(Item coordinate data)
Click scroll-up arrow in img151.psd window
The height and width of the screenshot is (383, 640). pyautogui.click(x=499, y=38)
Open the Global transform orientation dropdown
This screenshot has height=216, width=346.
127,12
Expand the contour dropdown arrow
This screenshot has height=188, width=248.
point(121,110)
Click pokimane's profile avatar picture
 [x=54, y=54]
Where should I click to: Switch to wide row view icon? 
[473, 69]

---

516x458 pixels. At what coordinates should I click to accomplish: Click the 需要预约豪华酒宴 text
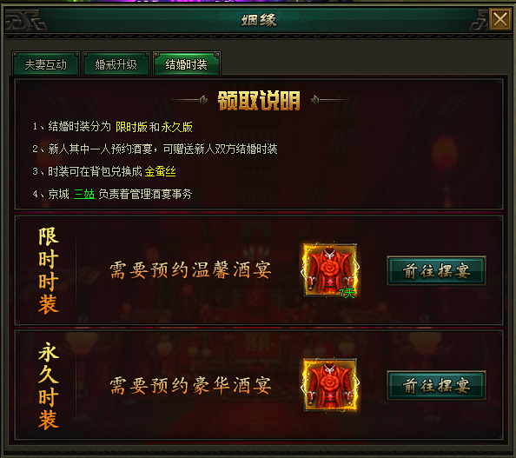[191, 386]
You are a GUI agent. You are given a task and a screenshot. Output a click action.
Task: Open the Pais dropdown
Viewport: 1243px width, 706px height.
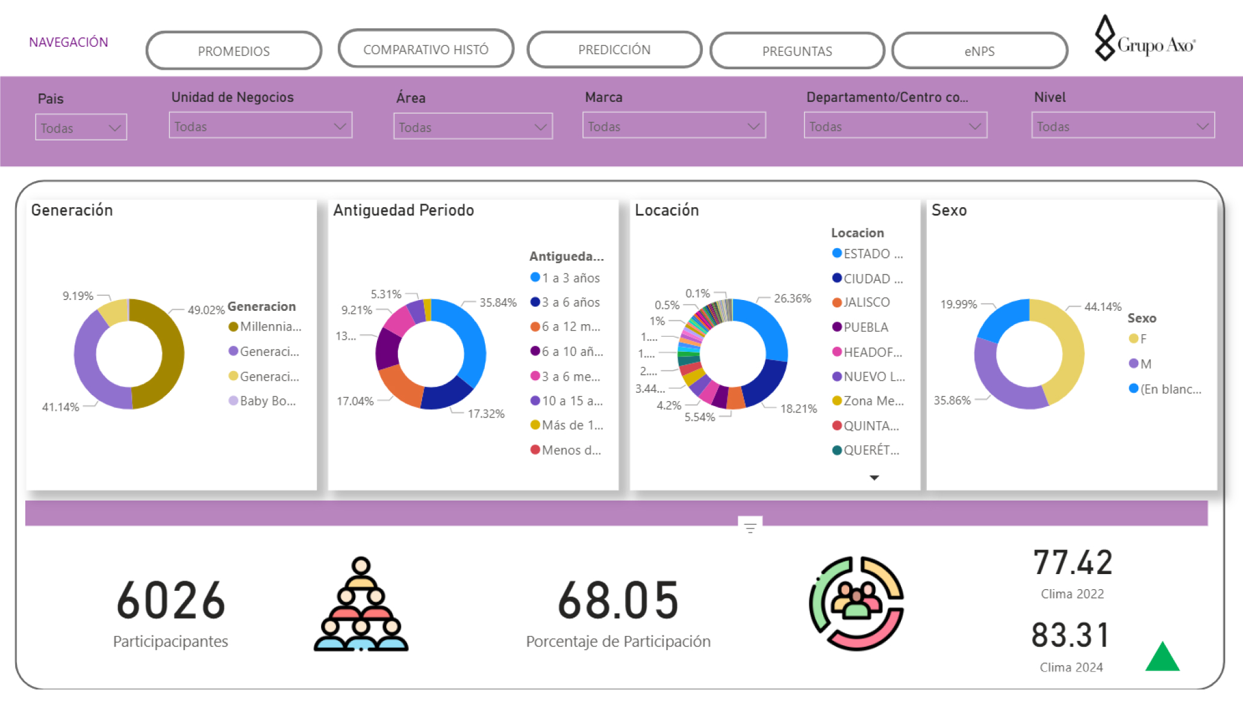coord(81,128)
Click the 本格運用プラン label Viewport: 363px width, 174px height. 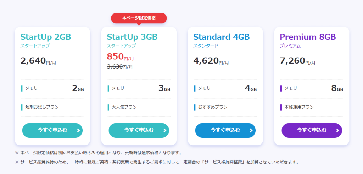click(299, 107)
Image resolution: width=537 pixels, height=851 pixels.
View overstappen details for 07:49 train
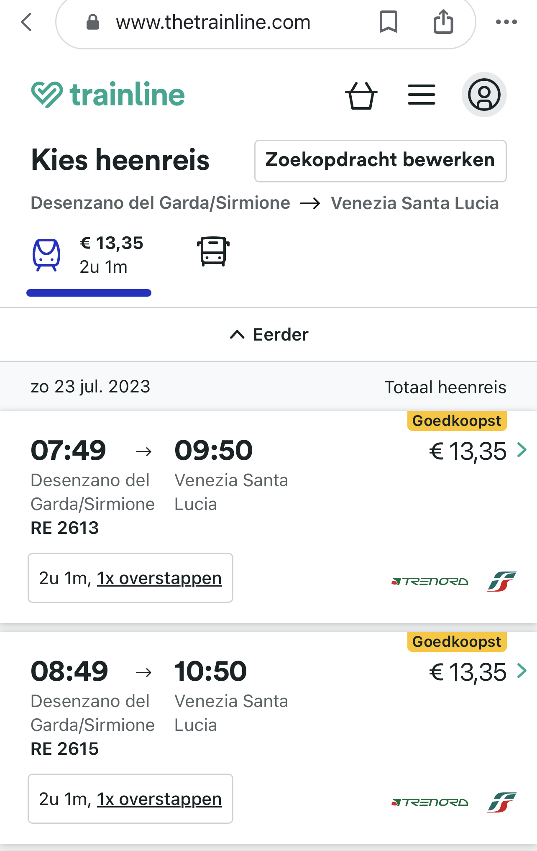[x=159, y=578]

Given exercise — Report each line from the rows above that contains the word "should", copying each one in full.

Final answer —
Where should I click to: Switch to wide row view icon? 
516x458 pixels. At what coordinates should I click to accomplish: Click the 需要预约豪华酒宴 text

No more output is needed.